Ручки были двух видов. Обыкновенная — деревянная, с жестяным наконечником, куда вставлялось перо. И более замечательная — металлическая трубочка, заткнутая с двух сторон вставками, в каждую из которых загонялось перо. Или в одну вставку втыкалось перо, а в другую — обрубок карандаша. Впоследствии, когда мальчик пошел в школу, он узнал о дополнительном свойстве металлической ручки-трубочки. В нее можно было насыпать горошин и, прицелившись, дунуть из всех сил в конец трубочки.
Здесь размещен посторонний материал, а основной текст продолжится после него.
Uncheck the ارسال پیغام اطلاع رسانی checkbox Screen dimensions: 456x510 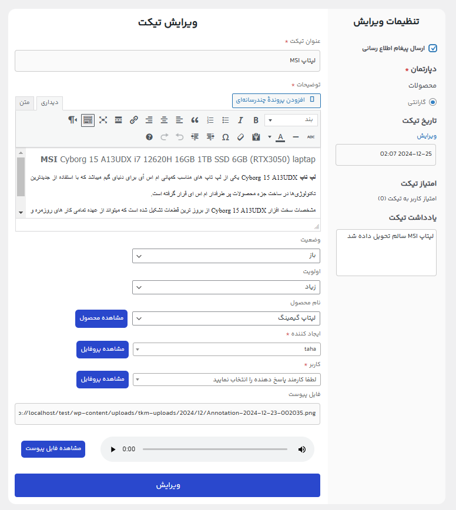click(433, 48)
Горошины выскакивали из другого конца и лупили наповал. Дальности вполне хватало для сражений в пространстве классной комнаты.
Еще более удивительным был снаряд, изготовленный из картошки. Трубочку втыкали в сырую картофелину, подламывали, и в ней оставался точно пригнанный к стенкам снарядик-поршень. Так же поступали с другим концом трубки. Получалось духовое ружье. Теперь, если вы начинали утапливать торцом карандаша один из картофельных поршней, воздух в трубке сжимался и выталкивал другой поршень. Он выскакивал с четким вкусным хлопком.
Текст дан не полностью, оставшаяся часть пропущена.